A ciência histórica perde Ciro Flamarion Cardoso


03/07/2013


 

Ciro Flamarion Cardoso

Ciro Flamarion Cardoso

Ciro Flamarion Cardoso morreu no último dia 29, aos 71 anos, vítima de um câncer. Um dos principais historiadores do país, Ciro obteve reconhecimento internacional com o livro “Os Métodos da História”, escrito em parceria com o professor e escritor argentino, naturalizado costarriquenho, Héctor Pérez Brignoli.

Nascido em 20 de agosto de 1942, Ciro formou-se em História pela Universidade Federal do Rio de Janeiro (UFRJ). Concluiu o doutorado pela Universidade de París X, França, e o pós-doutorado pela New York University, nos Estados Unidos.

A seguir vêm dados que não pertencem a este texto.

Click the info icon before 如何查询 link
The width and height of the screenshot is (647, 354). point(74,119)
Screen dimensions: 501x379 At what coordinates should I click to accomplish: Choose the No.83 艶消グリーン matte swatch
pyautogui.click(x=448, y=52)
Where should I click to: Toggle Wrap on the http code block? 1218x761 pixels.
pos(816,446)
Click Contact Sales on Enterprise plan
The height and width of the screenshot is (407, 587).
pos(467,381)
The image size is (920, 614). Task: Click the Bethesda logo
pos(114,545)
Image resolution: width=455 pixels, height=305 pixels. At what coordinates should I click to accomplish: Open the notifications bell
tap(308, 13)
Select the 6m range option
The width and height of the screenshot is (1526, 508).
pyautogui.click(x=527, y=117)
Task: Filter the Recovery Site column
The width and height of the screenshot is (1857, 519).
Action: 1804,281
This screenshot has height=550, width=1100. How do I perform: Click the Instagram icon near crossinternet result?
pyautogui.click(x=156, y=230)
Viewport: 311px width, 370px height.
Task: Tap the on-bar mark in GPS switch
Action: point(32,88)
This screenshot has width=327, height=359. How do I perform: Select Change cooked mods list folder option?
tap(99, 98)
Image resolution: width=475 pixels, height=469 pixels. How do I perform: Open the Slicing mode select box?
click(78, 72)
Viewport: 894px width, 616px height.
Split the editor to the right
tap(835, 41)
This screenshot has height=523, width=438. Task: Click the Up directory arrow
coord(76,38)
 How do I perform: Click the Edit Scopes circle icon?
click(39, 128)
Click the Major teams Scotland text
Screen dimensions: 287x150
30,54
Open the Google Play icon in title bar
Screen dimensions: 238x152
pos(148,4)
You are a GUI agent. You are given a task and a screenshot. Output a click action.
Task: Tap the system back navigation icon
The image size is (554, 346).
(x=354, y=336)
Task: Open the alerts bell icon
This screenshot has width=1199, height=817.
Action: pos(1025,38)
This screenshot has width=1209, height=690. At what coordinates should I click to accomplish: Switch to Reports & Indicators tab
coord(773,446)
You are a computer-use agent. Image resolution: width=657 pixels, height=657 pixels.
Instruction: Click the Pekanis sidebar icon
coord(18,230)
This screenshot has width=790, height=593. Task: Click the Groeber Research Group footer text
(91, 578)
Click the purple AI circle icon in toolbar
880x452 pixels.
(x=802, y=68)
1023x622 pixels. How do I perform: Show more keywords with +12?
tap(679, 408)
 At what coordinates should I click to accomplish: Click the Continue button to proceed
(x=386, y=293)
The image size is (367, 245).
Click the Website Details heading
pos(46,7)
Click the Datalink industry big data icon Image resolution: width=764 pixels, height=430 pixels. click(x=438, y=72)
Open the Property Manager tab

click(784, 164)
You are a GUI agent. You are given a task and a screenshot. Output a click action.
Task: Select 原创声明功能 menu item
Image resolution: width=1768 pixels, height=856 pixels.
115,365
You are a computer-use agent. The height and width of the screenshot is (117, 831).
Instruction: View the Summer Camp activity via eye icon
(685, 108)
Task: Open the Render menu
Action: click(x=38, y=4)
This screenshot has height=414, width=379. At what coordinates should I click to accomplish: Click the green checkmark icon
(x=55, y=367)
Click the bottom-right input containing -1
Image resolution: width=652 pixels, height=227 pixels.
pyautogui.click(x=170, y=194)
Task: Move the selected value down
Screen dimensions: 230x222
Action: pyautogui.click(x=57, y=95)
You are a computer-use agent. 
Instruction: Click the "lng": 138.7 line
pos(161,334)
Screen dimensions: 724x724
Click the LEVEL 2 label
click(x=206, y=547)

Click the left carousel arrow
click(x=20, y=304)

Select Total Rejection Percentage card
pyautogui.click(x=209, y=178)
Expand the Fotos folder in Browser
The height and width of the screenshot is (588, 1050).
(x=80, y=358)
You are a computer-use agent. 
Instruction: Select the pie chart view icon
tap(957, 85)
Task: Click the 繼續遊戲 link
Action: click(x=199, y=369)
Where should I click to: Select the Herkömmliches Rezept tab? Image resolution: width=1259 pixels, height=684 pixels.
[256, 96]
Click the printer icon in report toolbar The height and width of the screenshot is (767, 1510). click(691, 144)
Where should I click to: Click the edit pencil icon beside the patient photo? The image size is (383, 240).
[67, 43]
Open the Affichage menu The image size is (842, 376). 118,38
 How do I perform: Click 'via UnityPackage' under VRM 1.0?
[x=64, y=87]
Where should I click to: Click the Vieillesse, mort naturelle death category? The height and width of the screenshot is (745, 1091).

Trabalhou como professor e pesquisador em diversos centros acadêmicos da América Latina e Europa. Atualmente era professor do curso de mestrado em História na Universidade Federal Fluminense, em Niterói, no Rio de Janeiro.

Natural de Goiânia, Ciro foi autor de uma forte produção bibliográfica com temas relacionados à História Antiga e Medieval, Egiptologia, e os modos de produção escravista colonial no Brasil.

O historiador e professor Rafael Rossi, que foi aluno de Ciro Flamarion Cardoso, homenageou-o com um texto que tem o seguinte teor:

“A ciência histórica perde o professor Ciro Flamarion Cardoso

Por Rafael Rossi

A intelectualidade brasileira perdeu um dos seus maiores cérebros. Quando vi a notícia no Facebook não acreditei. Ciro lutava contra um câncer faz tempo e tinha acabado de se aposentar pela compulsória (aos 70 anos de idade). Foi marxista até o fim, mesmo quando muitos da área das ciências sociais e humanas escolheram o caminho do pós-modernismo. Morre aos 71 anos um dos maiores intelectuais da História do Brasil e um de nossos maiores acadêmicos.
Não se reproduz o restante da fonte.